Yakitori, or grilled chicken, is another of my favourite Japanese street or bar foods. You can find shops all over the country, and yakitori stalls at any event or festival.
Yakitori is all different parts of the chicken grilled over charcoal, using specfic wood to give the right smoky flavours to the meat. Using sauces and the right temperature, yakitori chefs dish out soft, succulent meat every time. Pictured above is tebasaki, chicken wingtips with the bone in. You can see the gentle charring from the coals over the skin.
Some of my favourite pieces of yakitori were the sort of thing you wouldn’t find over here. Chicken hearts, glazed, grilled and served with spicy Japanese mustard, are amazing. Quite chewy, and with an iron like taste, they’re an all together different taste to wing or breast. Also the livers, again glazed and grilled, are soft and sweeter, a good combination with a cold beer on a hot summer night.

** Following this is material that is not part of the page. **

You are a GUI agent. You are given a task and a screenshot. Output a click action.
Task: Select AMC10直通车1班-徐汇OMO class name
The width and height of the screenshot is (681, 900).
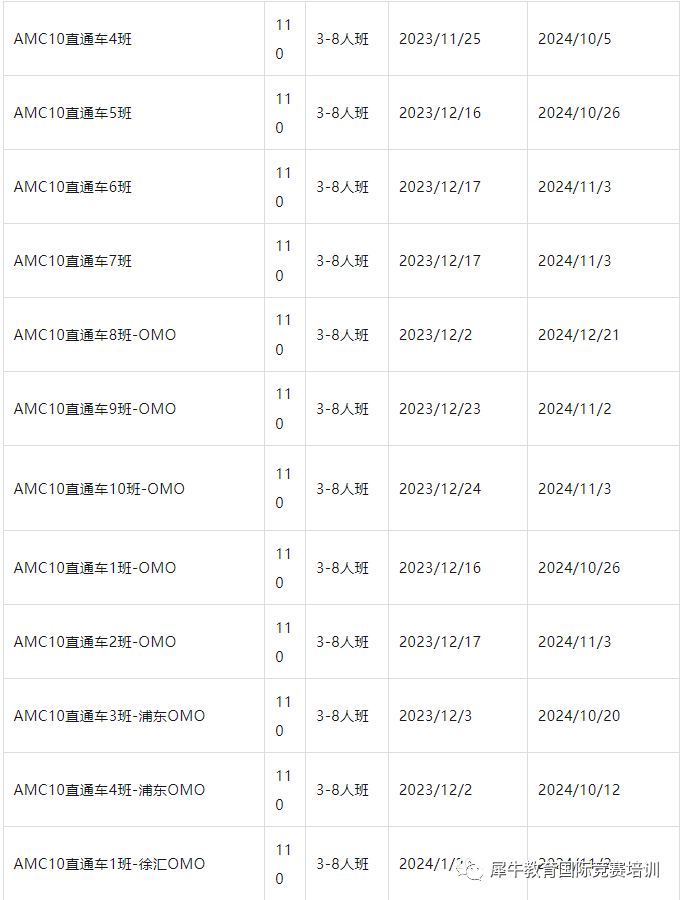[x=109, y=864]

It’s not just the food itself that I love. My most regular yakitori restaurant, called Kinhatsuan, in downtown Hirakata, was just a great, friendly place to hang out. With no seats, and serving only chicken, beer and whiskey, I loved my evenings in there just hanging out, listening to the constantly playing James Brown, and watching the people and cars walk past the open fronted restaurant. I’d happily spend evenings there with friends and family, sinking cold Suntory beers and sharing plate after plate of delicious yakitori.
Can you imagine a standing yakitori bar in central London, open late, a relaxed place to eat at the beginning or end of the night? I can. Is it something I might be thinking of the for the future? It might be…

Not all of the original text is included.